** Exercise aim **
What is needed is an exact copy of the lines from the one containing "This screenshot has width=640, height=400." through the last line of the records, with no pictures.

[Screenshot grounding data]
BEGIN

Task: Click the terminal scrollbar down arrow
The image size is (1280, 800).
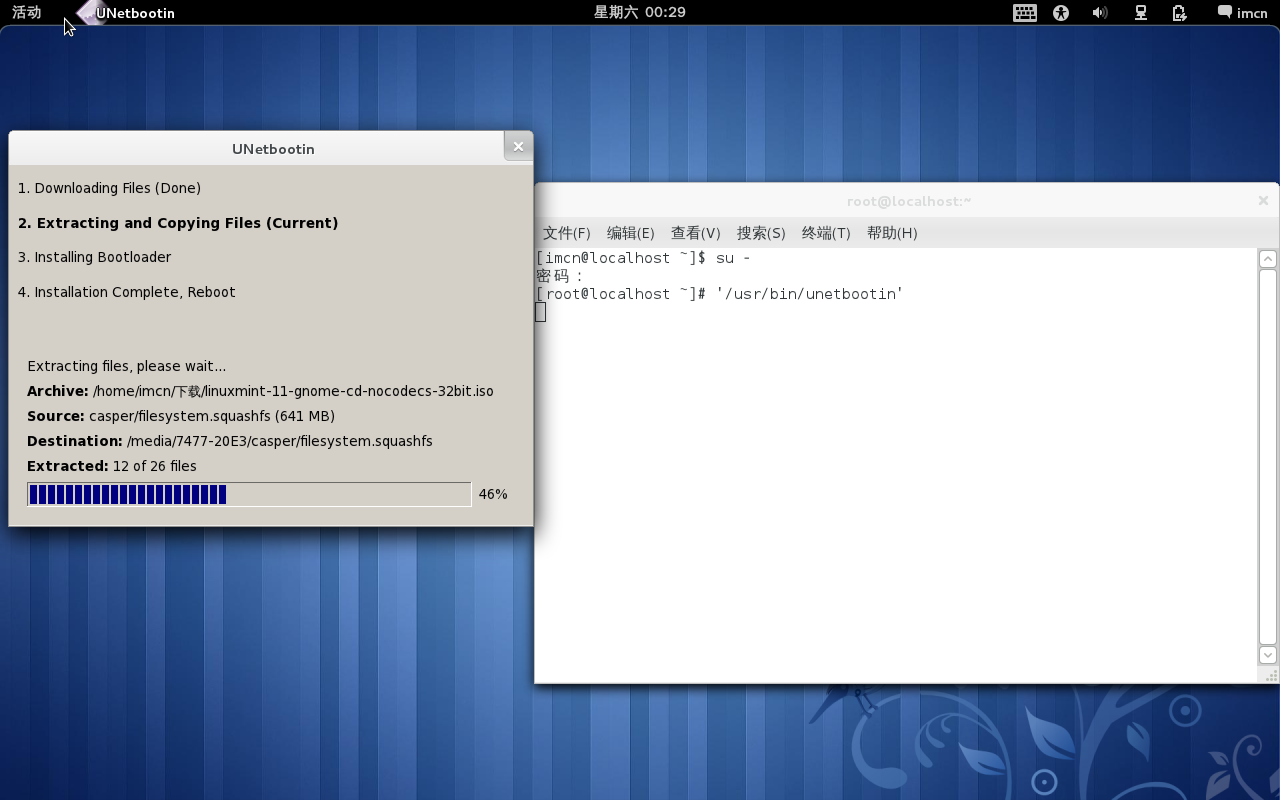Action: pos(1266,655)
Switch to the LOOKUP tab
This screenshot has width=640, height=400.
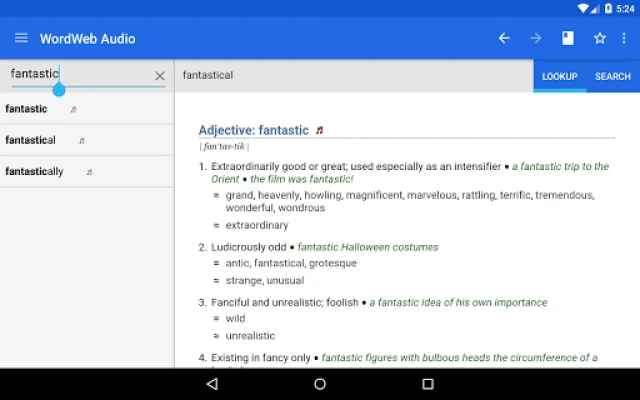[x=560, y=76]
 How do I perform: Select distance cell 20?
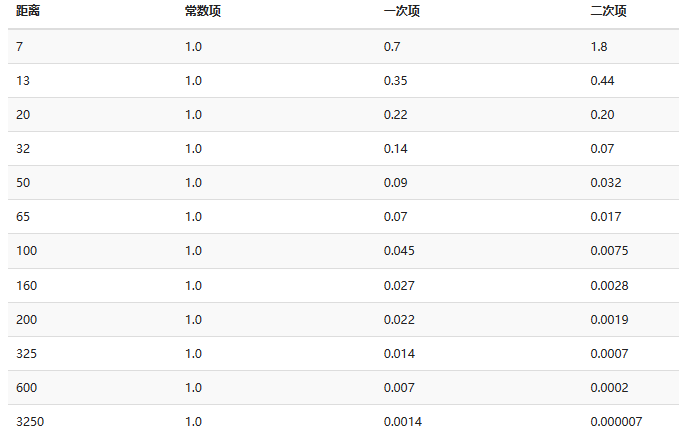click(23, 115)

END

** Result below **
This screenshot has width=640, height=400.
[x=560, y=76]
 How do I perform: Select distance cell 20?
click(23, 115)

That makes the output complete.